Modeling potential site productivity for Austrocedrus chilensis trees in northern Patagonia (Argentina)

Abstract

Sustainable management of native species is essential in regions where forest is continually decreasing, such as South America. A first step for sustainable management is to develop models of productivity and site quality, which are usually related to the height of dominant trees. The aim of this study was to model the height (h) of dominant trees of southern South American conifer Austrocedrus chilensis based on climate, topography and soil predictors, and tree age using a mixed-effect modeling approach under a multi-model inference framework. Tree data (h and age) were collected in 43 plots placed throughout the natural distribution range of A. chilensis in northern Patagonia (Argentina).
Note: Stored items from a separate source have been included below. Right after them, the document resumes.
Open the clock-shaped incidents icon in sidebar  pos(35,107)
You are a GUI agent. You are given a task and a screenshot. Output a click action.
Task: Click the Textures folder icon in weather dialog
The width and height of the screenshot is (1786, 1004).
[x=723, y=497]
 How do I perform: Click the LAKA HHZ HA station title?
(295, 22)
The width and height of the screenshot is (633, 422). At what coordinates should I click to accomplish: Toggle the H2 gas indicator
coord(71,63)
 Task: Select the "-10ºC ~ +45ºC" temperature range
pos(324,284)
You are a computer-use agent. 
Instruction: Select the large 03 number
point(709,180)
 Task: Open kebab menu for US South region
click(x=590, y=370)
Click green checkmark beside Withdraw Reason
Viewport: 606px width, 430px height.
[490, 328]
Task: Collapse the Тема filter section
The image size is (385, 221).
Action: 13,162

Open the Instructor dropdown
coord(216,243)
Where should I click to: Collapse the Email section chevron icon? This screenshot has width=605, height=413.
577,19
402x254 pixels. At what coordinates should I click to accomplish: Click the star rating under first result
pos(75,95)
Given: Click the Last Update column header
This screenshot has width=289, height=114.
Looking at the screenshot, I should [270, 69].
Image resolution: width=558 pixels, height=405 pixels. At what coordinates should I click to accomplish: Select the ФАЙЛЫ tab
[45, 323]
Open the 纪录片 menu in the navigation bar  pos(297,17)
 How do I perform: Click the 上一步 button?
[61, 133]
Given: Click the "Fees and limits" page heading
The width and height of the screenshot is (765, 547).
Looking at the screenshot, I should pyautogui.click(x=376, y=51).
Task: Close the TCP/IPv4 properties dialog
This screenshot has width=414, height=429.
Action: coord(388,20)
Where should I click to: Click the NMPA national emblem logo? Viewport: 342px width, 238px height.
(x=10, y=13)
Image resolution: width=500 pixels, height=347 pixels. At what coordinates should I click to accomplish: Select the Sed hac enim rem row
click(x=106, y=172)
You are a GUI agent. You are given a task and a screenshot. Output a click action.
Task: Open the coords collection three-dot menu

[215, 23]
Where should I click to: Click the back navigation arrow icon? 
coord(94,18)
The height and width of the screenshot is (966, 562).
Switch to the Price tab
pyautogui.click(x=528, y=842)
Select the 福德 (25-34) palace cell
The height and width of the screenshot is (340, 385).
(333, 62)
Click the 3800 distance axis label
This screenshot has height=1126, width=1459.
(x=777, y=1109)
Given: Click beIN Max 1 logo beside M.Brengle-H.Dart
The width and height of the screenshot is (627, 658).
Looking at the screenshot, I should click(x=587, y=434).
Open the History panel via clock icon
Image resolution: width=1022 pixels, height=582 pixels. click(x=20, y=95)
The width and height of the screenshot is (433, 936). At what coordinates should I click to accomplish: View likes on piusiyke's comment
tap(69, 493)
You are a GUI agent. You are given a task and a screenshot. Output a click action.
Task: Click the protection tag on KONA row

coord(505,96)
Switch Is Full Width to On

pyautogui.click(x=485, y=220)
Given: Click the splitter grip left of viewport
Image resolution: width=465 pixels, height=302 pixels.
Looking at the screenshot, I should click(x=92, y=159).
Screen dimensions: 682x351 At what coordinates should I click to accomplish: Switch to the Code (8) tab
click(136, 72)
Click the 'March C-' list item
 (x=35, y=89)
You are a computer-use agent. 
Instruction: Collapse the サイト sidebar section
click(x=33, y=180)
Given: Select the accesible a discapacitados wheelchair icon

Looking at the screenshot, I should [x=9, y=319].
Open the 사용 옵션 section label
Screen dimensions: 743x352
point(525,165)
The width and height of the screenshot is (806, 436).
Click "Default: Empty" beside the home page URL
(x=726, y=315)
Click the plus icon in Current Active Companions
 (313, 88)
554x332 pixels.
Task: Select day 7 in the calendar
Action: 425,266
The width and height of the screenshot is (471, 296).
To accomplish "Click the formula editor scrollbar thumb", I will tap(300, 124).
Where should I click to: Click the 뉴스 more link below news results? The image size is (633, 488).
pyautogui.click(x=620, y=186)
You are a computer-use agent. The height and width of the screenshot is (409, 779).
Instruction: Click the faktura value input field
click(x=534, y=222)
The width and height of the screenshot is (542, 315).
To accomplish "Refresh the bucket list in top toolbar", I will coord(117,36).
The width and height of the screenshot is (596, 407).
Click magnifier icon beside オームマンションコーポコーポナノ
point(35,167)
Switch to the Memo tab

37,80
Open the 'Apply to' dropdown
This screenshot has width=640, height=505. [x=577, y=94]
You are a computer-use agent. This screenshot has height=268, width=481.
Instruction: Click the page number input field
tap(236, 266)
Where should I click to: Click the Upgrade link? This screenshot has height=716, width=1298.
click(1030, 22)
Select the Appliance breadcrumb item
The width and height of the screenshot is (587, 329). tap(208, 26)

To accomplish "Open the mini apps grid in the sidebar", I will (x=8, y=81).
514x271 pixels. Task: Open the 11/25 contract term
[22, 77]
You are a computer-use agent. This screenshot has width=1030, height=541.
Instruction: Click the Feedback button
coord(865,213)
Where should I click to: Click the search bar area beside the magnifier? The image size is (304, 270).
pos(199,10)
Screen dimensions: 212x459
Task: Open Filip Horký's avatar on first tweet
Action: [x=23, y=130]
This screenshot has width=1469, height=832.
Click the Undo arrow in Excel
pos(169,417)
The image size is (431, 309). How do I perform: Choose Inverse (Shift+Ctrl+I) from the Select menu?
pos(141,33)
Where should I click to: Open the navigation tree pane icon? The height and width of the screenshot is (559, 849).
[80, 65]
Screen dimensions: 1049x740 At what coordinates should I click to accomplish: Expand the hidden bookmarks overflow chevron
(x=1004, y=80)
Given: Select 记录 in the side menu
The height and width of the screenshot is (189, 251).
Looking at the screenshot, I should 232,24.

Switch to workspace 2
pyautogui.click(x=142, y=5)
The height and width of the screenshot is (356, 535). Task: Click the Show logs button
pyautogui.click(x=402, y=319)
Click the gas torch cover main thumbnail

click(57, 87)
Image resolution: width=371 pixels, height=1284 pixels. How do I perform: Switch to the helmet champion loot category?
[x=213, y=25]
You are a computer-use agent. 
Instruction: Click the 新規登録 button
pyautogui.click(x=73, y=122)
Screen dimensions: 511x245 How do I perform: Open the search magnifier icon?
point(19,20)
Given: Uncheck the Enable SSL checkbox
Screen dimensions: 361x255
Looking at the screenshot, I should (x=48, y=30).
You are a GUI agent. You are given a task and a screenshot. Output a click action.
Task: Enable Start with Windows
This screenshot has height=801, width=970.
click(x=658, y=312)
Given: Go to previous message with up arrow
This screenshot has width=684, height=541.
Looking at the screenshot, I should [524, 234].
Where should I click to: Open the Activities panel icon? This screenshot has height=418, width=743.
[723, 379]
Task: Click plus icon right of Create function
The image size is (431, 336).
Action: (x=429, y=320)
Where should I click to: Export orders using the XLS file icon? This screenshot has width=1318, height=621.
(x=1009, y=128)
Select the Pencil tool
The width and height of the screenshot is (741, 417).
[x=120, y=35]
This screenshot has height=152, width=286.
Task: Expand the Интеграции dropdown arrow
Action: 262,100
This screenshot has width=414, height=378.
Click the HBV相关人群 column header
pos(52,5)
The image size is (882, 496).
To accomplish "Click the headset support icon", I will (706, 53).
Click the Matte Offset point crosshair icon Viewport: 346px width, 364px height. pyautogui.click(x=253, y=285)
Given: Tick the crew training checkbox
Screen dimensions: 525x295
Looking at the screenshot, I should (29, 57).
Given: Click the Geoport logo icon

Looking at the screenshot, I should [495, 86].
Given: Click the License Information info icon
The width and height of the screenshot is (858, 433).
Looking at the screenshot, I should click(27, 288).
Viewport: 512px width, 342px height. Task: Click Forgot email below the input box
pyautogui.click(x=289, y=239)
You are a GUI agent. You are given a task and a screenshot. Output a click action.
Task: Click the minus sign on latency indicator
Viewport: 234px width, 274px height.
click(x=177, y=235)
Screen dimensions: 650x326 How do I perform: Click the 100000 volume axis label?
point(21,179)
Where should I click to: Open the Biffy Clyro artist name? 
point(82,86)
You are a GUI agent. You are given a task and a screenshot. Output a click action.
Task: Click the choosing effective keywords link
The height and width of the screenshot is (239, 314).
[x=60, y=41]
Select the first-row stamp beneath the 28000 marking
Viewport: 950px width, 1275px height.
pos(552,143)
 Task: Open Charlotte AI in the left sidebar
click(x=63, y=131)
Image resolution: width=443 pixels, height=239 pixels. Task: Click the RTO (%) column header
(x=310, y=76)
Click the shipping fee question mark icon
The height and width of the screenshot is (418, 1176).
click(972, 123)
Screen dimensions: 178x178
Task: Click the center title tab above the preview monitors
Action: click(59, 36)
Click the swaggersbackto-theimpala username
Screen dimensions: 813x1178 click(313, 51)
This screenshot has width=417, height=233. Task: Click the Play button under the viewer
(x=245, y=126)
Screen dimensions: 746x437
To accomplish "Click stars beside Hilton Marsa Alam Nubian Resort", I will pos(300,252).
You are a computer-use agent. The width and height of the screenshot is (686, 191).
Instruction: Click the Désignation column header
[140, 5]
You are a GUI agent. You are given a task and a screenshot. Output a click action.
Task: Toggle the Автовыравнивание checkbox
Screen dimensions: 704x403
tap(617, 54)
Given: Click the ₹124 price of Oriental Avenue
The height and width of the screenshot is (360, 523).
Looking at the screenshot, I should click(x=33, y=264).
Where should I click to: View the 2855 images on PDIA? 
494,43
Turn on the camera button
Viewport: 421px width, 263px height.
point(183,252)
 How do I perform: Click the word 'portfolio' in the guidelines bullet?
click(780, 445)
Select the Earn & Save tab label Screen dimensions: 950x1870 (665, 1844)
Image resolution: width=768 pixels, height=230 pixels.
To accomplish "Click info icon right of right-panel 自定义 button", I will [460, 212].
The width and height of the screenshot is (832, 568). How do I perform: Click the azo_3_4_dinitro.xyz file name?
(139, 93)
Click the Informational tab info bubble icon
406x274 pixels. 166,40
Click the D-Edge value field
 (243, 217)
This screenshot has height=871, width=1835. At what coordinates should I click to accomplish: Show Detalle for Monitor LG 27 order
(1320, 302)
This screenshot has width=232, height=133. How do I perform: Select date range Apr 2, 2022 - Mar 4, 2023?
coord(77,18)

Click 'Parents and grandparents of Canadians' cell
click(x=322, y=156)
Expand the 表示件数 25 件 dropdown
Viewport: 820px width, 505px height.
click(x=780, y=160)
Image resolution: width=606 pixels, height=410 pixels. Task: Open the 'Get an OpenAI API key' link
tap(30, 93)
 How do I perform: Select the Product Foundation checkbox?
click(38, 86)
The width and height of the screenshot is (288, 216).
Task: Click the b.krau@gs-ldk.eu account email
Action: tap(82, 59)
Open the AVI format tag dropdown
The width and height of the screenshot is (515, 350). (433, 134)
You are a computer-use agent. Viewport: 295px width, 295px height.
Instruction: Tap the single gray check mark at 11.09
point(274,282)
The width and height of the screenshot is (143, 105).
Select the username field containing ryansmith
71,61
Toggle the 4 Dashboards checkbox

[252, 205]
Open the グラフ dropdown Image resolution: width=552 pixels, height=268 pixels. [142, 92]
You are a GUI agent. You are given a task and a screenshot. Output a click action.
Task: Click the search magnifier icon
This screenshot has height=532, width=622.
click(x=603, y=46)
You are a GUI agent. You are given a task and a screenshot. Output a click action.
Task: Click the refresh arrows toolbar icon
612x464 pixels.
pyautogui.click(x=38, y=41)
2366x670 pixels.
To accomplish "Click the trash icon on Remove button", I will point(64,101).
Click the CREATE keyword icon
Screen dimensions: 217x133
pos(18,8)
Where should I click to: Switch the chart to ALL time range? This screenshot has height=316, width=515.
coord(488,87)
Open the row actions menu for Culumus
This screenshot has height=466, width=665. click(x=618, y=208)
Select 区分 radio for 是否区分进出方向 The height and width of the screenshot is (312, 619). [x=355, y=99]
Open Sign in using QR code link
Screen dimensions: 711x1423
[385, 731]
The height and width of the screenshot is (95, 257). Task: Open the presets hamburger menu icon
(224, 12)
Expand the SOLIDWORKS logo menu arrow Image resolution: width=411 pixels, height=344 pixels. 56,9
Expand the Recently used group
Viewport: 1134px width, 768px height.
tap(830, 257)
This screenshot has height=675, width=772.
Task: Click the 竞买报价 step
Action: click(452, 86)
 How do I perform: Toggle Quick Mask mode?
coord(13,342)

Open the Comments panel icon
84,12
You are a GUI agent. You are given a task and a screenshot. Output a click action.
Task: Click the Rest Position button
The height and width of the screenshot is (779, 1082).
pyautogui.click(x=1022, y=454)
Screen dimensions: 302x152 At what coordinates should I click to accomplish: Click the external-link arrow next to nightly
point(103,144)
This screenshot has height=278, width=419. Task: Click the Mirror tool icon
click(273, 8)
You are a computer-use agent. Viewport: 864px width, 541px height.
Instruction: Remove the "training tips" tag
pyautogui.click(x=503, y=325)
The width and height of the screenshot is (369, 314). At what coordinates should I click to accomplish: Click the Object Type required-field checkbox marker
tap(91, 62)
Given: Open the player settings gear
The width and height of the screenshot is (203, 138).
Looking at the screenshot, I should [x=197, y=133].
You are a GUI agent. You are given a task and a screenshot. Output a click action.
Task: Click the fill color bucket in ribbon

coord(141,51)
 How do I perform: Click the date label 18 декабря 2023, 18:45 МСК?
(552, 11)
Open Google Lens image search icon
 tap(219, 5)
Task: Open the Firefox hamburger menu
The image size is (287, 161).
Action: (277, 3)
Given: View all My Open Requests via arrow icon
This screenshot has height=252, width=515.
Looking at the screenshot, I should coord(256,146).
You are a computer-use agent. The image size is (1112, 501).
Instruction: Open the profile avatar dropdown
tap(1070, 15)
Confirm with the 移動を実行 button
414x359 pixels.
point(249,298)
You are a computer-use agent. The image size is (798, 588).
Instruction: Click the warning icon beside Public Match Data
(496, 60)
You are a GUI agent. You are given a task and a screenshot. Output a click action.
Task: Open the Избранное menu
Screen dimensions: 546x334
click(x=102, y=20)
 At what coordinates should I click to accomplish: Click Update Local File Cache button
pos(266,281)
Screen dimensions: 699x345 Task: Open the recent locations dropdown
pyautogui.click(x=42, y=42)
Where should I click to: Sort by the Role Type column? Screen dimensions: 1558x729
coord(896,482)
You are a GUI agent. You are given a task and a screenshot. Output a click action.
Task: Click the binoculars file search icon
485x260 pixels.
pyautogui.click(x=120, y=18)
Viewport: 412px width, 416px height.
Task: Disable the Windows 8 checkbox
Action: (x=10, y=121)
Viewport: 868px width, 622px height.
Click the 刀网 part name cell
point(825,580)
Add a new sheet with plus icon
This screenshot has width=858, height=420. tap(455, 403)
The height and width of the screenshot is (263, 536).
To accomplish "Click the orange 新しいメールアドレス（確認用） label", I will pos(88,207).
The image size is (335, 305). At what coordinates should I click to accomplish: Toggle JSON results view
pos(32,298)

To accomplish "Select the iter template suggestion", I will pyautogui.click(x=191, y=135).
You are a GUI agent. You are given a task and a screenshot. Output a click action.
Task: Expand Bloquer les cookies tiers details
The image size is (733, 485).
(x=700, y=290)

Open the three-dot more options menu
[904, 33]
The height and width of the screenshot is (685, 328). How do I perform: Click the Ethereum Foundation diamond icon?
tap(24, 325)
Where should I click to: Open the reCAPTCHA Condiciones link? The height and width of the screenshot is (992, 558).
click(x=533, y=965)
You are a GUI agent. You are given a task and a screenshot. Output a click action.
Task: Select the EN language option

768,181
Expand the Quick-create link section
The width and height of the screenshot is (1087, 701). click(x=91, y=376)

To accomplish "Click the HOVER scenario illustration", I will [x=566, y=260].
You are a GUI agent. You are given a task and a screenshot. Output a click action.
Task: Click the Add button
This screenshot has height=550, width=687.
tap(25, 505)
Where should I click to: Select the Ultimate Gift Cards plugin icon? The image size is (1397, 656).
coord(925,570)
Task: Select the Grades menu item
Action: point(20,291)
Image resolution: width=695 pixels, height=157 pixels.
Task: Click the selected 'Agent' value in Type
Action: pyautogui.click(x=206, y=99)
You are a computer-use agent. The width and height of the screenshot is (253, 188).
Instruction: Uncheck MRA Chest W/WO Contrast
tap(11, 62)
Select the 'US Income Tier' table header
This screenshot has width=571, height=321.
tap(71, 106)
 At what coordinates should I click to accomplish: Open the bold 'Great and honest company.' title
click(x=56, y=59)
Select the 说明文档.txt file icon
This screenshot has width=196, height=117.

Soil characterization was carried out in 32 out of 43 plots. Our results indicate that dominant trees are taller in cooler and wetter sites with more soil carbon and lower soil acidity. The model predicted h with ≈3 m (19 %) error and explained about 85 % of variability in h (conditional R2 = 0.84). When considering only climate variables, the explained variance was reduced by 7 % although the loss of predictive capability was not substantial (3.1 m prediction error). This study provides the first regional statistical model predicting productivity indicators in A. chilensis. With this model, site quality can be classified just using a few climatic variables available from satellite-based geospatial information and then improved by including edaphic information (soil carbon, pH). The model could have usefulness beyond forestry, for example to foresee climate change effects on ecosystem services associated to forest productivity.